House buying through the Stronghold Builder's Guide

Quasqueton said:
The PCs in my campaign wanted to buy a house outside the city. 4 bedrooms, kitchen, maybe a basement, some basic living area. Nothing much, nothing fancy. I said they could probably find one in a few weeks of looking. Not a big deal. How much? I said maybe a thousand gold. I'd check my Stronghold Builder's Guide for some guidelines.

So I checked my SBG for some prices. According to that book, each of these "items" take up a 20'x20' area: 2 bedrooms (x2), kitchen, living area. Sounds reasonable. Comes to a 20'x40', two-story dwelling (not counting a basement). Total cost, by that book, for "basic" rooms: 5,300gp!

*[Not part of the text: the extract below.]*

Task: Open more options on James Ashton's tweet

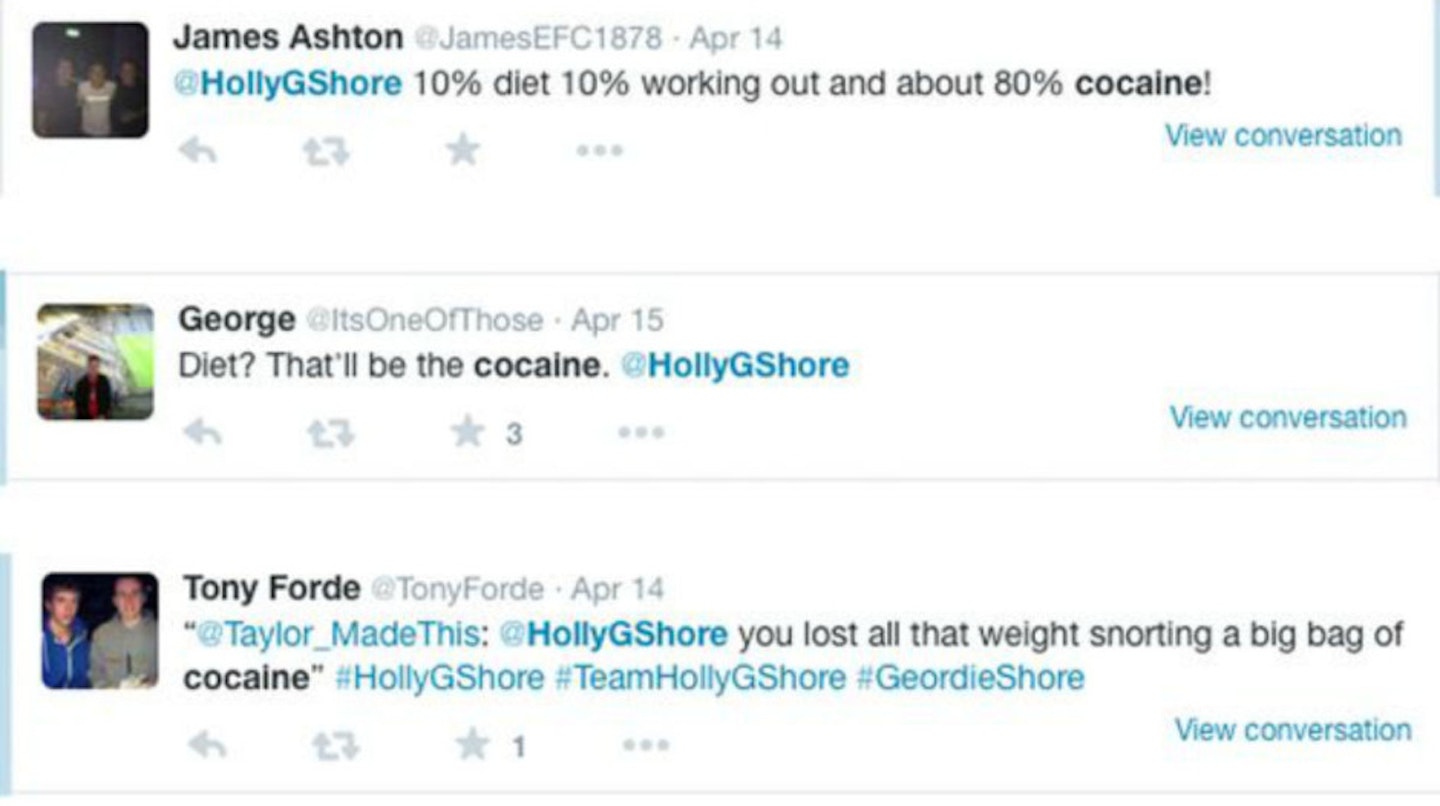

Holy crap! 5,300gp for a basic "family" home? This doesn't even include a basement or stable. (The stable for 4 horses costs 1,000gp all by itself.)

Is the SBG completely useless for pricing guidelines? What would you price their desired house at?

Quasqueton

Well, that "nothing fancy" is a manor, by the standards of the day. Didn't most people live in thatch roof shacks back then? If so, I'd be willing to bet that the 5300 gp home is probably right for a wealthy merchant, etc.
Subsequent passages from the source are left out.